One of the hardest things for me in the transition from professional life to that of a retiree is that I am really rather unqualified and unaccomplished for my present status.
After thirty years in an occupation that I had trained hard for, I brought a wealth of experience to my position and had matured into something of an old hand to whom others looked for guidance.
My new role is harder. Obviously I can undertake domestic chores and whilst the outcome is generally satisfactory, I would struggle to declare my cooking, needlework or DIY skills as perfect.
Similarly I am hardly an expert at any of the hobbies that I am working on and am heavily reliant on the expertise of others. I am conscious that I need practice, but at this stage of life it is hard to accept that I have moved from doing a job well to a situation where I am little better than a novice.
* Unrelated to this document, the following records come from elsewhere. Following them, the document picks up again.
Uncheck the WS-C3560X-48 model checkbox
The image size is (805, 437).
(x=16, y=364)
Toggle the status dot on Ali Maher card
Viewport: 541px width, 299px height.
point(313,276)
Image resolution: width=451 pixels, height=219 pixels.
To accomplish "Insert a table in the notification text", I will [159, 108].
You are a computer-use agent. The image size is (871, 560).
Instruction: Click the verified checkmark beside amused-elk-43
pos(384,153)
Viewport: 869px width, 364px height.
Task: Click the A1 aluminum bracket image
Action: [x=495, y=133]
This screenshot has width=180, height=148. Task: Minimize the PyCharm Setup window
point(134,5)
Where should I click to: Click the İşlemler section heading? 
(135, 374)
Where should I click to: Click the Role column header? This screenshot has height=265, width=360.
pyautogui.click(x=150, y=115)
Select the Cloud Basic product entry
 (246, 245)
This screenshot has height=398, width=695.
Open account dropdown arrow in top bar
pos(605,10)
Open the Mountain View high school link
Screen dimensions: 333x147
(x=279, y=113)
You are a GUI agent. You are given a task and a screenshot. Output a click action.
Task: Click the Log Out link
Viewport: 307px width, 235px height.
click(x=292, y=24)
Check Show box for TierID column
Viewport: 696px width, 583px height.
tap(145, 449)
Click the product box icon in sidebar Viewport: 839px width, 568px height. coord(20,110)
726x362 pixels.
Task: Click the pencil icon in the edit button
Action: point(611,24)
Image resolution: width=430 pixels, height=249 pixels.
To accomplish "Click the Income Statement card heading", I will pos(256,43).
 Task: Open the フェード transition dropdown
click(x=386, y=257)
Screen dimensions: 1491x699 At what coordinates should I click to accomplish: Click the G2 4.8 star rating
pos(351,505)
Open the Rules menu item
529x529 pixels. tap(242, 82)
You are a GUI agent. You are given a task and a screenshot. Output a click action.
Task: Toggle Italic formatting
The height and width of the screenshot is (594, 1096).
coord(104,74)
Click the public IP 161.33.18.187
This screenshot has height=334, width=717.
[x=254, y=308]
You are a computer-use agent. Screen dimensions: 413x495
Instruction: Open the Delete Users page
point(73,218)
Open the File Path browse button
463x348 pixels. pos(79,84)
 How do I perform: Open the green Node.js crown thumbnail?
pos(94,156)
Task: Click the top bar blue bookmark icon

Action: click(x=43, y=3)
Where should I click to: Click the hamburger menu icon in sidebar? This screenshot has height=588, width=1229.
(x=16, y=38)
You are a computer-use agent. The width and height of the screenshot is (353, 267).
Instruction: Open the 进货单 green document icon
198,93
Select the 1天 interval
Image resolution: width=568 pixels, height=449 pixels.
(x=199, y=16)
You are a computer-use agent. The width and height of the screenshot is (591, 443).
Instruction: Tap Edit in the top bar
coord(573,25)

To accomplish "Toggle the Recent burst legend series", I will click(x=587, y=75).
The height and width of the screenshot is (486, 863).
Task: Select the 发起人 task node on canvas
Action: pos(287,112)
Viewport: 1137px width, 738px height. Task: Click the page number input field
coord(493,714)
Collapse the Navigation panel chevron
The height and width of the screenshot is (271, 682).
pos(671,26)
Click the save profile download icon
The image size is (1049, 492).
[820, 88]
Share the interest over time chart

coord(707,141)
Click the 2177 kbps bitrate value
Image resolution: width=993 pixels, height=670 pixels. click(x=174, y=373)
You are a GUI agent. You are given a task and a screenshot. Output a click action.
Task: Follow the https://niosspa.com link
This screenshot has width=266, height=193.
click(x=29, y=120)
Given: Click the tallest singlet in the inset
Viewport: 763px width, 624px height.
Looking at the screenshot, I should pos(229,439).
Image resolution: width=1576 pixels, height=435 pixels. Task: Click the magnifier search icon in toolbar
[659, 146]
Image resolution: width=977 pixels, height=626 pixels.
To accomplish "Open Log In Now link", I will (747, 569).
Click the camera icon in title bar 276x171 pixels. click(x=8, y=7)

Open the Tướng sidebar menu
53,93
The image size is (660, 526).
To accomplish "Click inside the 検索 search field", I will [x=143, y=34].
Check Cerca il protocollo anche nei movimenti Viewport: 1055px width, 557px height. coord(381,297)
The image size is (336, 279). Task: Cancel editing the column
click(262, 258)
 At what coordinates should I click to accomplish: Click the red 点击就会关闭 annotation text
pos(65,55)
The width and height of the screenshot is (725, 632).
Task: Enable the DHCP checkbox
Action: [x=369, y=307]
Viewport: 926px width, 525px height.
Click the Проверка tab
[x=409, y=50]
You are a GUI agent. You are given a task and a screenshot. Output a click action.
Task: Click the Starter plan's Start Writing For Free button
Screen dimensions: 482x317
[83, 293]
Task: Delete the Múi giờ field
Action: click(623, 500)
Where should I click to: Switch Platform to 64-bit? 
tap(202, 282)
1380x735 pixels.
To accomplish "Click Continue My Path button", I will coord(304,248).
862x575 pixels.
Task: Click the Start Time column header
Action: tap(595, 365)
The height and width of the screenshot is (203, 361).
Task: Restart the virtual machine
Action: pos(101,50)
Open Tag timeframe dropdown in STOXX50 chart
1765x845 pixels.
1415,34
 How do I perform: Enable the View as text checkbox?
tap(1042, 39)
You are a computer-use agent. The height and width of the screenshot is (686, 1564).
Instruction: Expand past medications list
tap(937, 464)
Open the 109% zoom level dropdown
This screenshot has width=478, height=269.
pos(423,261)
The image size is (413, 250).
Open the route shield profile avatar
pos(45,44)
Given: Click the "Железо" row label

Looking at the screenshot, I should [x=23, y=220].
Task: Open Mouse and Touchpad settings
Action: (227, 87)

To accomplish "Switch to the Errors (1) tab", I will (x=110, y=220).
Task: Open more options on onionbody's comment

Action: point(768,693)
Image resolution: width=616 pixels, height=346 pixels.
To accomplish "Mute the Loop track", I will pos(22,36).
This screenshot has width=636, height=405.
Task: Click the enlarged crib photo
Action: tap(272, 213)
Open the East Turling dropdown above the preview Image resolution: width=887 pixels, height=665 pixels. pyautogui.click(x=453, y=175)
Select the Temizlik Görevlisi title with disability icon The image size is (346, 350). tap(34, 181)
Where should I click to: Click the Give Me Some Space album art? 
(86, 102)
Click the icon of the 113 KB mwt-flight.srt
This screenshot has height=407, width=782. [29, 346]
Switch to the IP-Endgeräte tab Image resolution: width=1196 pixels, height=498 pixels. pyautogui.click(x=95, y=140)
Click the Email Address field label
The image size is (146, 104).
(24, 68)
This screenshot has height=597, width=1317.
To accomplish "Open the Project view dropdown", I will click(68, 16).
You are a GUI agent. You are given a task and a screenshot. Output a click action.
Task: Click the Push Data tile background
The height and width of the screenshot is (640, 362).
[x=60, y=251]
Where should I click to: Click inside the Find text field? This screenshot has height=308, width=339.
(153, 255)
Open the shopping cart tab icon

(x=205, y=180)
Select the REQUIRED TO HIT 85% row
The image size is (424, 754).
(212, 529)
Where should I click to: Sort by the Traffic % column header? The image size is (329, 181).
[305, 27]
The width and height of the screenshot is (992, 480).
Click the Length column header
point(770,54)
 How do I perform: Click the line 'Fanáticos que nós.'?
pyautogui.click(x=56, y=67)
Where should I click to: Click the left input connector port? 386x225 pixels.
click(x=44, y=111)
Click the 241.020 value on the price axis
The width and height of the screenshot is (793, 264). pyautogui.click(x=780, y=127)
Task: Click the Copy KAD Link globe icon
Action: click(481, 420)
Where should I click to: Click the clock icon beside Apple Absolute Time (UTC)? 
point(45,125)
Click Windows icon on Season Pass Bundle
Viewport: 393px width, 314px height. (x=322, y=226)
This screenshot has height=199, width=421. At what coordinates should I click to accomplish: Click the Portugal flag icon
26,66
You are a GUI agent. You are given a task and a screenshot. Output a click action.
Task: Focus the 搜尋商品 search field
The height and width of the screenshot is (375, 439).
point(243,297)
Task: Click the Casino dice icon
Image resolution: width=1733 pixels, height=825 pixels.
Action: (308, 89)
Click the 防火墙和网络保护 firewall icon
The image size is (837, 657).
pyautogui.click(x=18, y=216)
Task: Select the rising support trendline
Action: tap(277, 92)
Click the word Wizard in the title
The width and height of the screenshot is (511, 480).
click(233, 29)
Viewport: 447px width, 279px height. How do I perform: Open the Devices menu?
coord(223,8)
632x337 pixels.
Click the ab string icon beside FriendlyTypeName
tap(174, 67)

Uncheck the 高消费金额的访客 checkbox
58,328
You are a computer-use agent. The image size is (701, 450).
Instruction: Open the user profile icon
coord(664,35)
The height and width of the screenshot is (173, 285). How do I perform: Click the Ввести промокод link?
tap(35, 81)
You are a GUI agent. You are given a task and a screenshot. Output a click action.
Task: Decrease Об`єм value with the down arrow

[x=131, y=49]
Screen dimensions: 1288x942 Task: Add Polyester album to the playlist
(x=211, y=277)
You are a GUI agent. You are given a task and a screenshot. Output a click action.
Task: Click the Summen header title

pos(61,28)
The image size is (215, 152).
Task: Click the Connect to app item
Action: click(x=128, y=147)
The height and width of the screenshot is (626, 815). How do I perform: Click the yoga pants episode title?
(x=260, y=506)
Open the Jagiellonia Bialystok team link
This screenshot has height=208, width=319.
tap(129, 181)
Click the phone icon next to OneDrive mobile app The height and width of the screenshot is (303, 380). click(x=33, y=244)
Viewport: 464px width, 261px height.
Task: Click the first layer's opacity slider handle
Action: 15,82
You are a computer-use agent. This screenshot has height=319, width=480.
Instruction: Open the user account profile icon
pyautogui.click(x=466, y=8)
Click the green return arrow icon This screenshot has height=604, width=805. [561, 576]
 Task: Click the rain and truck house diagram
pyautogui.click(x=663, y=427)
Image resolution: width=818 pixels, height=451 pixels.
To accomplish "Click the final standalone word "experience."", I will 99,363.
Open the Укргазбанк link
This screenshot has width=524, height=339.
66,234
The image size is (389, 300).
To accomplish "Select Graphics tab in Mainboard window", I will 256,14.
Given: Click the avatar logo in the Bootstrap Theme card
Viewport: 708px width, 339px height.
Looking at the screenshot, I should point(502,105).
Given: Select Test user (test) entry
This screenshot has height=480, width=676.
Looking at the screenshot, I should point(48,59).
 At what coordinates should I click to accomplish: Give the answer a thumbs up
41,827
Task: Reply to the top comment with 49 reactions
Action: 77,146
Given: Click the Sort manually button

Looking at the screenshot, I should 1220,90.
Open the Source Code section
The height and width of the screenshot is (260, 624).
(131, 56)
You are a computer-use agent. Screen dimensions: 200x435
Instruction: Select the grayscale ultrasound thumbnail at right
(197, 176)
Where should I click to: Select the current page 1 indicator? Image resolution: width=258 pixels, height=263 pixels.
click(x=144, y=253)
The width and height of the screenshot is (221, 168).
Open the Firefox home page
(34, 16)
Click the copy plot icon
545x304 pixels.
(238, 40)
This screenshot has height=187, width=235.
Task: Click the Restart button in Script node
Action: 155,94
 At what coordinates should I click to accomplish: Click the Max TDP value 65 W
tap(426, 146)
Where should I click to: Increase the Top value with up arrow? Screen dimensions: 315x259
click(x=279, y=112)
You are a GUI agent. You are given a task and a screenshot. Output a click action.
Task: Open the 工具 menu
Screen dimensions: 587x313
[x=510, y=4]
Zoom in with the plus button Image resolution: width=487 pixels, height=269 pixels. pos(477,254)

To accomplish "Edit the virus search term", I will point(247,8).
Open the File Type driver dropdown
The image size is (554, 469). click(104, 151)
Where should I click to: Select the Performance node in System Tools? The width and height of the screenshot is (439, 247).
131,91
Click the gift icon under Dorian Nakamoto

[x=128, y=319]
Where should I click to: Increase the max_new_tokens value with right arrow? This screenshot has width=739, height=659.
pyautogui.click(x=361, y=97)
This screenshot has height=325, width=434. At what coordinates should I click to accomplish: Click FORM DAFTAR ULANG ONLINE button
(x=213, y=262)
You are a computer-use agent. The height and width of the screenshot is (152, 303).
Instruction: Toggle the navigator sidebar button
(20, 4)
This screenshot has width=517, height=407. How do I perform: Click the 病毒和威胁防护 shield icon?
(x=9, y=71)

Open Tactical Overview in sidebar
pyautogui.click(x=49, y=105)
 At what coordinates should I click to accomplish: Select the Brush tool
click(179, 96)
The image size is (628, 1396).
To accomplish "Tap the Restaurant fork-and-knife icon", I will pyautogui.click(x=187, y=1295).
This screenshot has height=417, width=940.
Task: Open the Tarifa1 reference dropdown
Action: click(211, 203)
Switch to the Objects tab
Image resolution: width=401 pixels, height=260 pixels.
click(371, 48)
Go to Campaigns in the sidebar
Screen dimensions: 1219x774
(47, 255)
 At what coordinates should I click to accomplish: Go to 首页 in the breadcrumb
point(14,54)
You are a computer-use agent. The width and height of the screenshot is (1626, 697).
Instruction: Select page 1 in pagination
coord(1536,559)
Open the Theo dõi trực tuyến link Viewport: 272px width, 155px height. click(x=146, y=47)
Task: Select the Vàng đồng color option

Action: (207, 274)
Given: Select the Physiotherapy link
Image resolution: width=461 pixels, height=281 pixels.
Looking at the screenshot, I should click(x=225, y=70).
Indeed it reminds me of a time a few years ago when, although a competent downhill skier, I tried cross-country skis for the first time and spent the afternoon on my bottom, albeit in fits of giggles. That's how retirement presently feels; it's great fun, but I'm not very good at it.
Mister E on the other hand has probably come to retirement better trained than most in the art of domesticity. He is a chemical engineer and it seems that even basic cookery excels with a knowledge of chemistry, whilst and in addition he understands how the plumbing, electrics, ironing board erection and even a simple cat flap work.
Totally shamed, I'm now wondering if I too need an engineering qualification.